4. Learn to disagree
Gauffin states that arguments are normal when you’re in a relationship. Arguments can be a great way for people to learn from one another. It is also a sign of trust and enough space in the relationship that it’s possible to move on. Your ability to manage conflict is also important.
These rules will teach you how to argue better:
- Even if your subject is emotional, communicate calmly. Relaxation techniques may help: remember to count to 10 or take a few deep breaths.
- Keeping on the topic: Don’t get mad at someone for something they did or said.
- Listen with your whole heart. Even if you find it difficult, try to understand the other side. People fight because they want their point to be heard first. It can be helpful to show empathy and listen, even if you don’t agree with each other’s points of view, to defuse an argument.
- It’s okay to have a good time and laugh at it. See the wild and funny sides of your situation. However, this doesn’t necessarily mean that you should be cynical!
5. Be is aware of your triggers.
What is it about your partner that drives you crazy? Gauffin says this could be a sign of a past conflict or problem that you are still trying to resolve.

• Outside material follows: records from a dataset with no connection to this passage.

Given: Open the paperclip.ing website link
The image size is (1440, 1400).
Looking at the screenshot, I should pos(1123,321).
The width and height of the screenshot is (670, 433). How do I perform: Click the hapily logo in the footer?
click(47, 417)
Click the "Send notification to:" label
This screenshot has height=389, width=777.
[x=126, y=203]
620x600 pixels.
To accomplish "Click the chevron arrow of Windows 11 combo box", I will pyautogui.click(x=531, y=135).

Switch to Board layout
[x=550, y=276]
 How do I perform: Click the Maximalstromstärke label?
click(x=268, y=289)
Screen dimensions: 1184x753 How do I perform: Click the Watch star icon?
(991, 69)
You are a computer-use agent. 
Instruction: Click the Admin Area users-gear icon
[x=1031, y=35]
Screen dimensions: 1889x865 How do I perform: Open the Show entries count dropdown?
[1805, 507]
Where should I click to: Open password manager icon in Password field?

Imagine that you are often angry at your ex-relationships and jealous of them. If this is the case, it’s best to address your negative feelings and root causes. You could end up repeating the same behaviors repeatedly, which can be detrimental to your relationship with others and anyone who is involved.
Gauffin says that jealousy is a sign of a person’s inability to be self-confident. Talking to a therapist is a good idea. This helps you recognize past issues that may have caused you to react differently during arguments. It is important to be open to working on your own problems for the relationship to grow.